= WORK TO COMPLETE =
Give back exactly the lines of the data below, starting with the line that has "Subscribe To Market Watch Magazine (989, 615)" and going on through the line that has "Bibigraetz.com (500, 866)".

= SUPPLIED DATA =
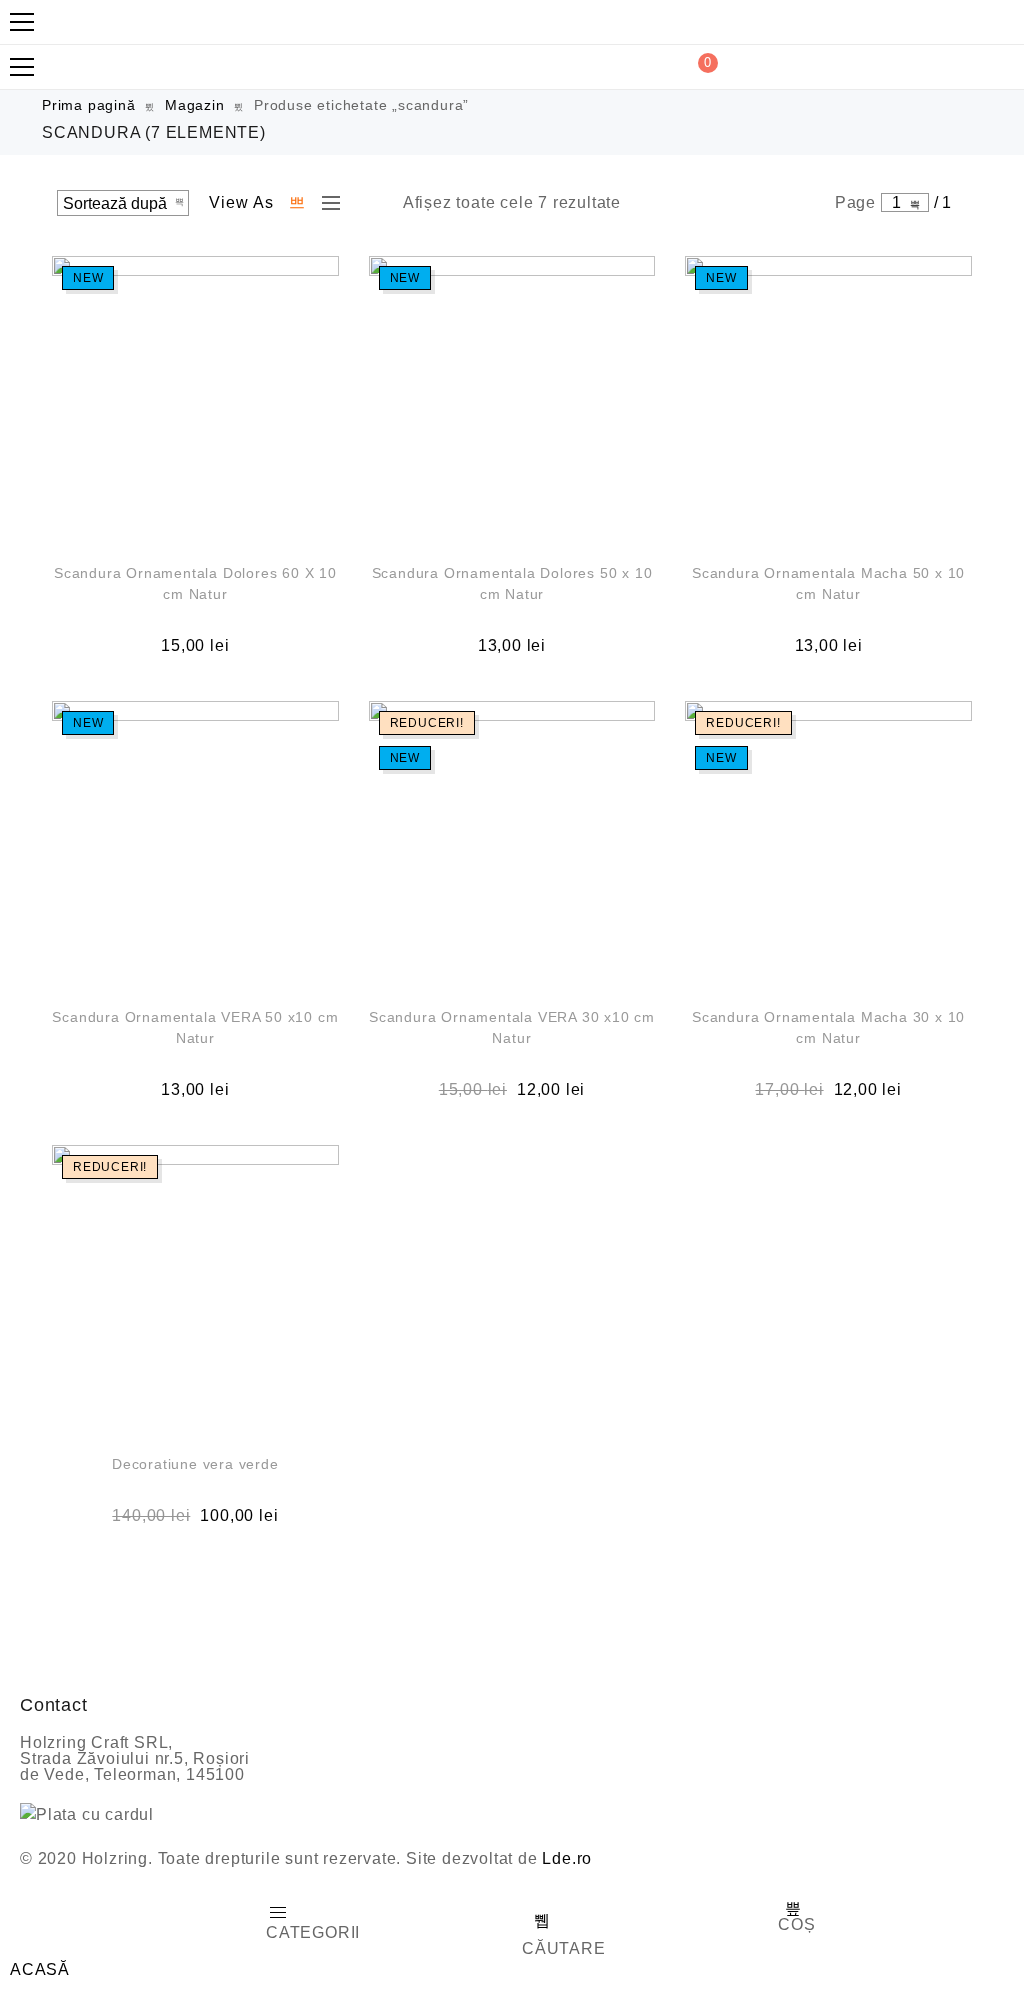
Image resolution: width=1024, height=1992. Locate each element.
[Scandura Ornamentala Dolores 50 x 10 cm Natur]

--

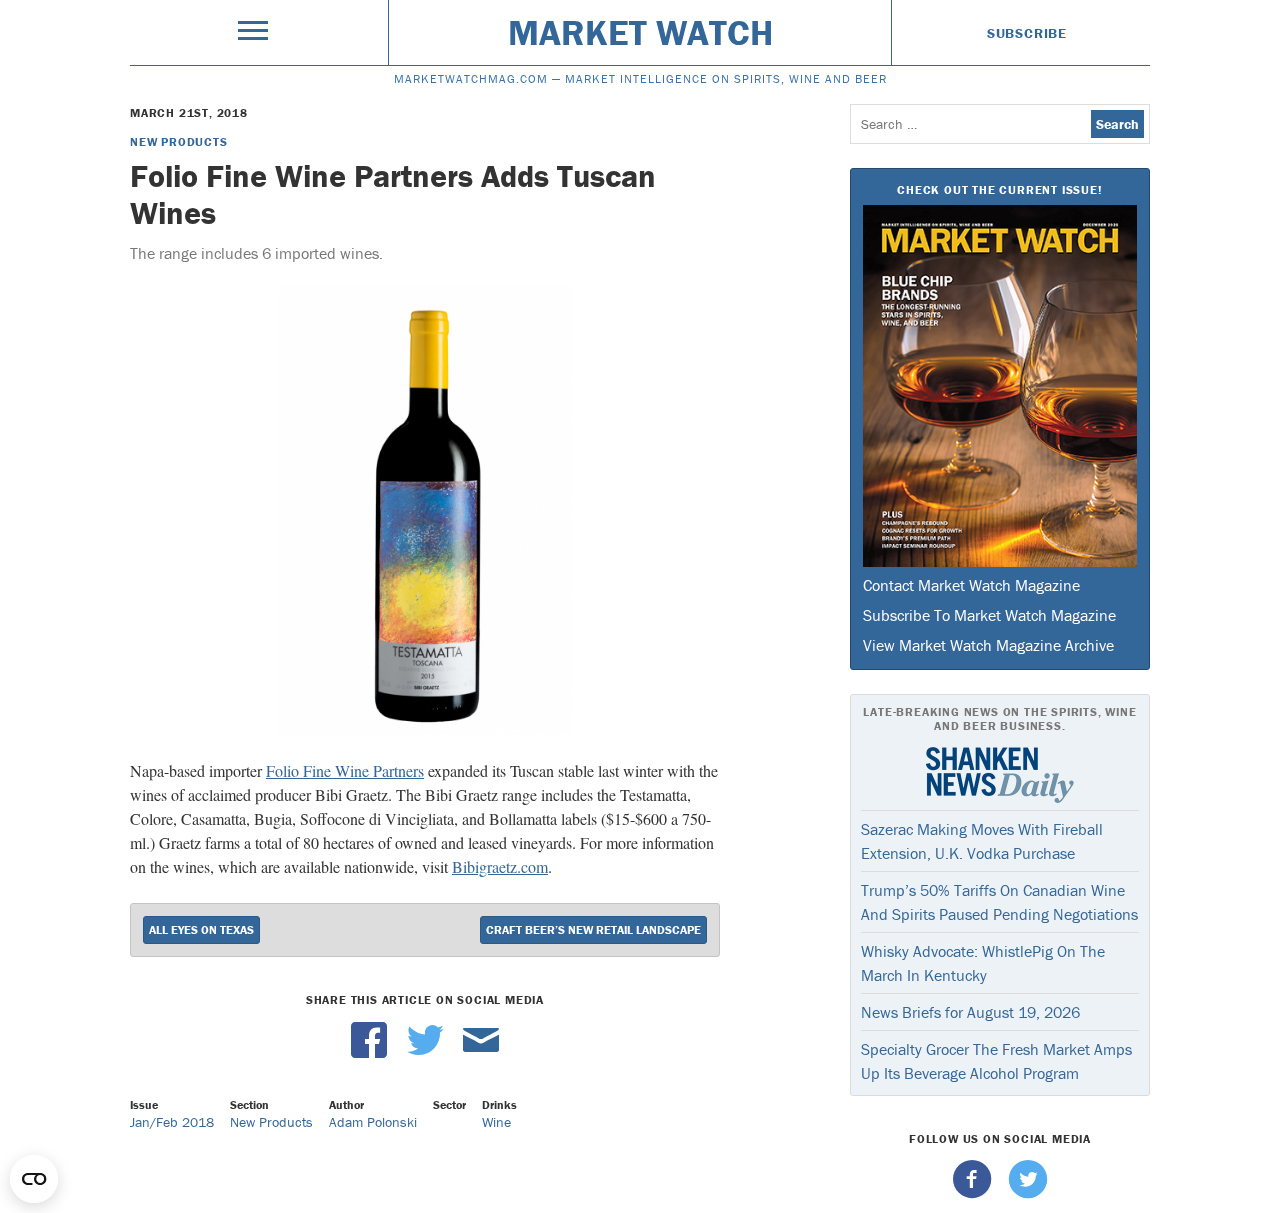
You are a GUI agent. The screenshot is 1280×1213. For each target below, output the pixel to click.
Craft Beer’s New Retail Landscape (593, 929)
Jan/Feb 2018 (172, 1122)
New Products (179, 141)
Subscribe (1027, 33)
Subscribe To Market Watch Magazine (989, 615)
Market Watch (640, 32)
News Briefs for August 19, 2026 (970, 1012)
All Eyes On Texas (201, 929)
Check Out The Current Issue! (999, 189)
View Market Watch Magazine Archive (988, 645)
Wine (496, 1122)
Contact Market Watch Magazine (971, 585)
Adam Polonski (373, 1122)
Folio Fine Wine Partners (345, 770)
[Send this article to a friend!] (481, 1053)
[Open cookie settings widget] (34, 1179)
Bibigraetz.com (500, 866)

...

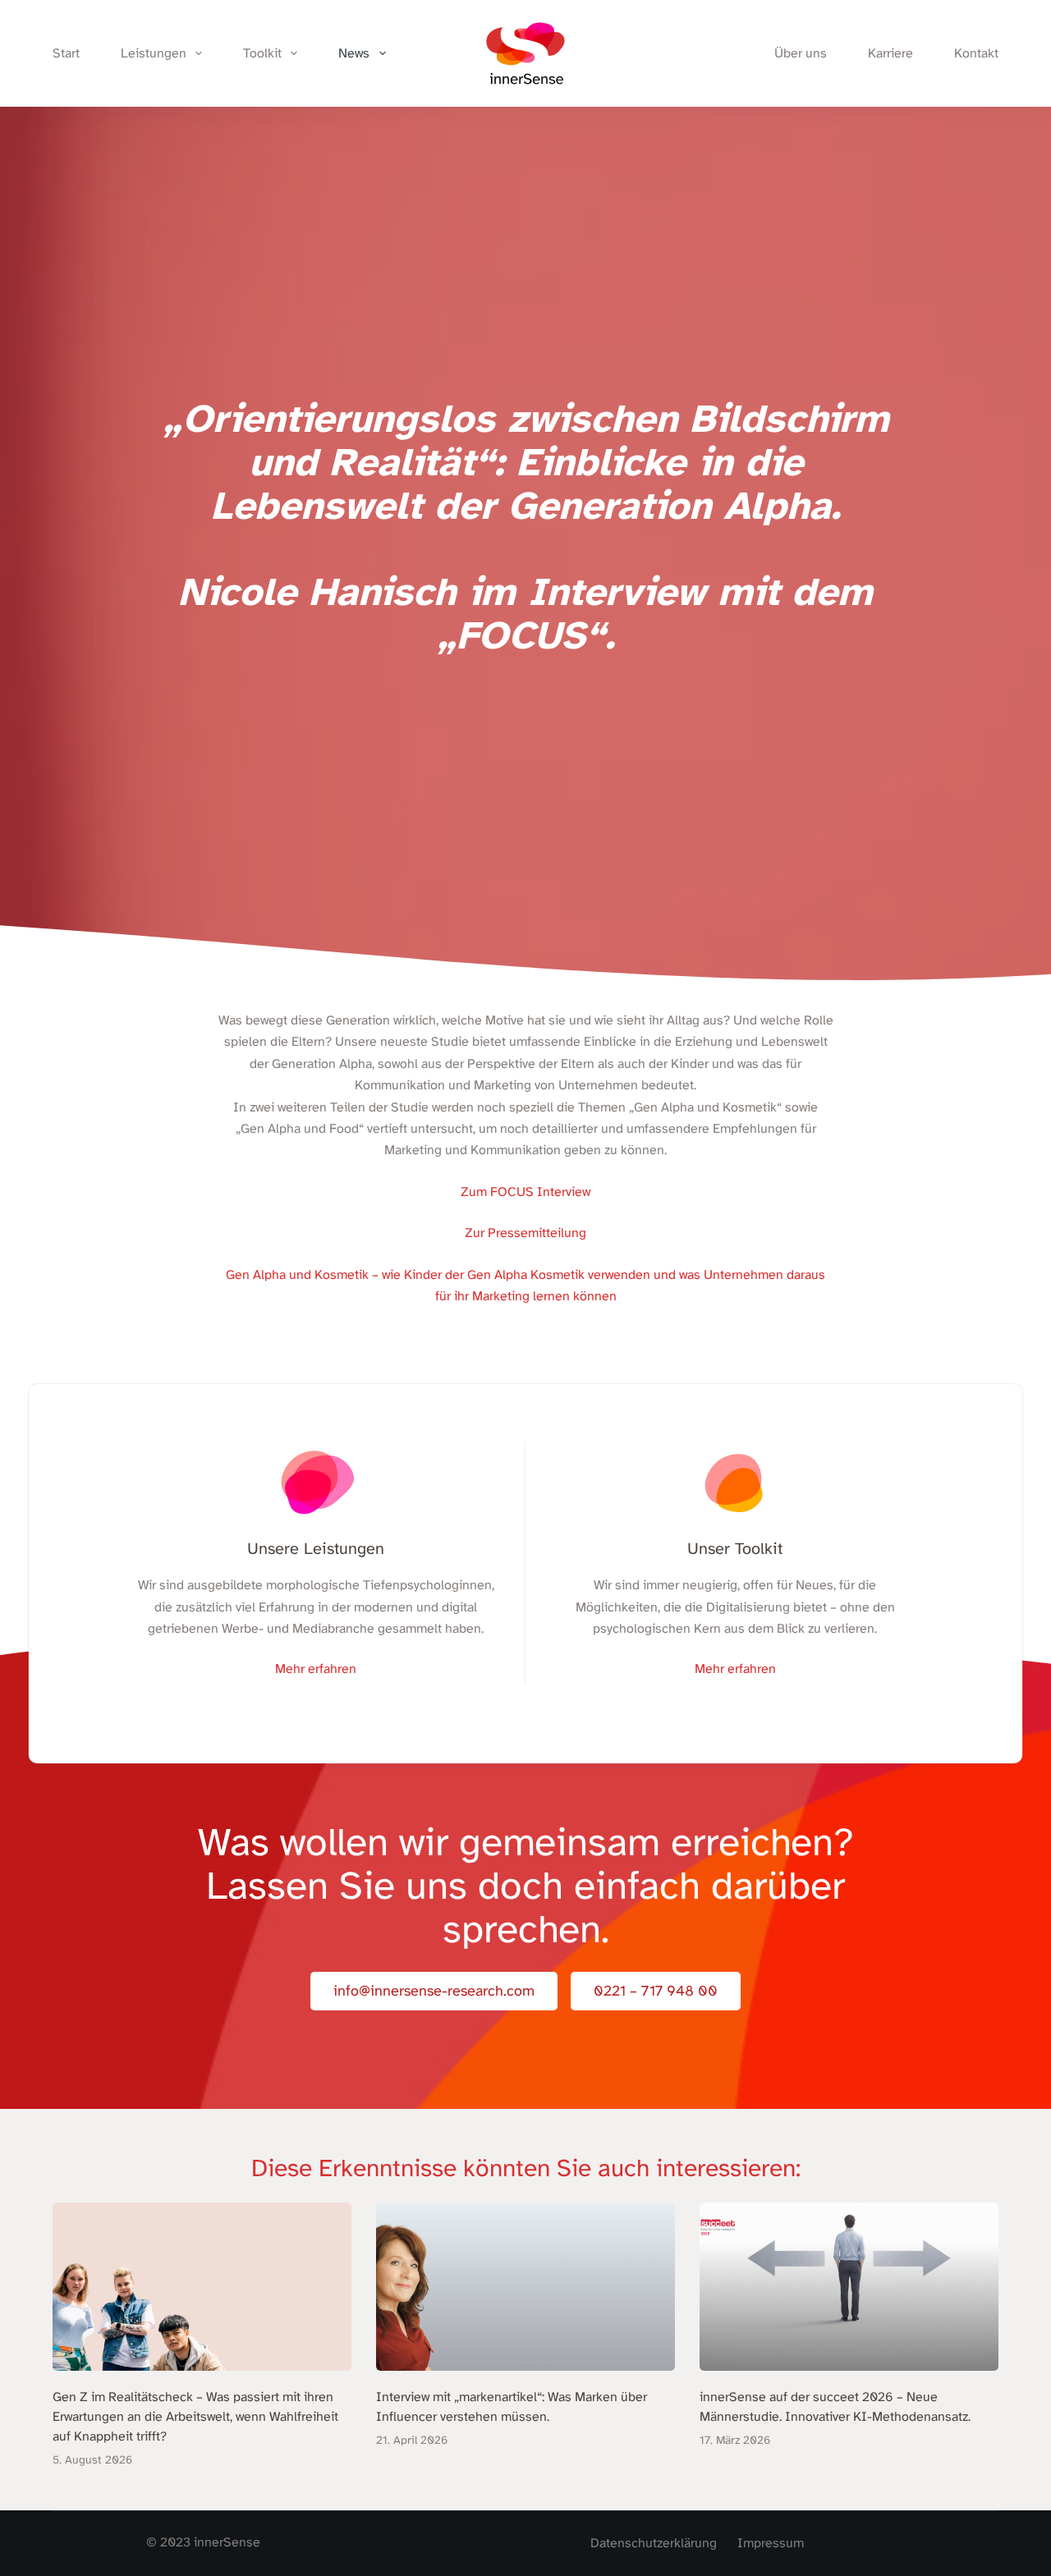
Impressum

= SOLUTION =
Subscribe To Market Watch Magazine (989, 615)
Market Watch (640, 32)
News Briefs for August 19, 2026 (970, 1012)
All Eyes On Texas (201, 929)
Check Out The Current Issue! (999, 189)
View Market Watch Magazine Archive (988, 645)
Wine (496, 1122)
Contact Market Watch Magazine (971, 585)
Adam Polonski (373, 1122)
Folio Fine Wine Partners (345, 770)
[Send this article to a friend!] (481, 1053)
[Open cookie settings widget] (34, 1179)
Bibigraetz.com (500, 866)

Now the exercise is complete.